Selena menyerngit. "Suruh dia dulu minta maaf padaku," elak Selena benar-benar membuat ibu dari Loli marah lalu menjambak rambut Selena yang sudah tertata rapi. Para pengajar kembali menjauhkan wanita tersebut dari Selena.

"Memangnya apa salah dia padamu?" tanya kepala sekolah.

"Dia mengejekku," singkat Selena.

"Lalu apakah dengan menusuk kepalanya dengan pulpen berhasil membalas ejekannya?" tanya kepala sekolah lagi.

"Apa aku bisa melakukan lebih?" tanya Selena membuat para pengajar terdiam begitu pun kepala sekolah.

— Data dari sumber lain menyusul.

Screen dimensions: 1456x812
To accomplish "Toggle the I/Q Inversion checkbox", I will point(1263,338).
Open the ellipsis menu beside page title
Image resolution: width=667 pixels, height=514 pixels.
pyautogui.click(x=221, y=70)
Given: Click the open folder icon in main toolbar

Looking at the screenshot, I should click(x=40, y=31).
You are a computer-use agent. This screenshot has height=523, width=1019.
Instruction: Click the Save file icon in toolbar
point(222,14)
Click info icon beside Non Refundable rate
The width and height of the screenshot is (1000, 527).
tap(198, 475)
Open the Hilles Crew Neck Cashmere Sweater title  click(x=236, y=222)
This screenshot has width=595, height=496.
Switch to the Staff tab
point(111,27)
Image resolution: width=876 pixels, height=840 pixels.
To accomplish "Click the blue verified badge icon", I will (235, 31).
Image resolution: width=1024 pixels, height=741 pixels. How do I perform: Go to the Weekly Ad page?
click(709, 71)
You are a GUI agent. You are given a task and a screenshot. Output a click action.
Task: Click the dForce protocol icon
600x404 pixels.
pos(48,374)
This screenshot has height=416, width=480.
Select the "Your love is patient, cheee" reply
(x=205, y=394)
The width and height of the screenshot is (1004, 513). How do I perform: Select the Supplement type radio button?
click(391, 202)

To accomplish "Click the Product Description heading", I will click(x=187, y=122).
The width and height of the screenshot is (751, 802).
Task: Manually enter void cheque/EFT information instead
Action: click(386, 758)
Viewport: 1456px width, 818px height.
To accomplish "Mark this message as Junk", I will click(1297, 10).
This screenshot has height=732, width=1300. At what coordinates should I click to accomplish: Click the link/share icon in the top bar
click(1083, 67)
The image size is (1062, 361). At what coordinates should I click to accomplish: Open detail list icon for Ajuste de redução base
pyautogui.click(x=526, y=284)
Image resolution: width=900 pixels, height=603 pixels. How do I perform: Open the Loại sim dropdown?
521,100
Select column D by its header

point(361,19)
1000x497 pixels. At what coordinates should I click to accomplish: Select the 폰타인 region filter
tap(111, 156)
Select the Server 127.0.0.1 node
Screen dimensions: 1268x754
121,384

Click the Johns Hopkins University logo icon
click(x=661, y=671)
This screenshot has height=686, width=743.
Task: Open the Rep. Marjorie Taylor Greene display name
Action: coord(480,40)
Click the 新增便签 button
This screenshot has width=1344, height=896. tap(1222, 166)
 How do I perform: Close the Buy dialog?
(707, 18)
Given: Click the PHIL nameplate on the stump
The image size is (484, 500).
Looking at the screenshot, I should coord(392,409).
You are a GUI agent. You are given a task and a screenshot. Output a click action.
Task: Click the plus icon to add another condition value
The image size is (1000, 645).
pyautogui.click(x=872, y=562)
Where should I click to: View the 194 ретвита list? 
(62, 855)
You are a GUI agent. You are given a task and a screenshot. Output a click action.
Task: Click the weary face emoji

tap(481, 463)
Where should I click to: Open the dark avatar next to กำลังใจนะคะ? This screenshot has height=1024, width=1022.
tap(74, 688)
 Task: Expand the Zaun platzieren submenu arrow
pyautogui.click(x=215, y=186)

"Oke. Ini hanya masalah anak-anak, Loli minta maaf padanya," perintah sang ayah pada anaknya. Loli hendak menolak namun ayahnya menampilkan tatapan memelas dengan telunjuk tertuju pada Selena.

Loli pun mengulurkan tangannya, Selena menjabatnya. Belum sempat Loli bicara, Selena sudah memotongnya.

"Lain kali kalau mau mengejekku, katakan satu hari sebelumnya agar aku dapat menyiapkan semuanya," ucap Selena menatap Loli dengan tajam.

"Ups, maafkan aku." Selena meminta maaf lebih dulu. Ia menatap kepala sekolah dan ibu dari Loli bergantian. Tanpa permisi, Selena keluar dari ruangan. Tawanya dapat terdengar dengan suara tepuk tangan dari temannya yaitu Roman.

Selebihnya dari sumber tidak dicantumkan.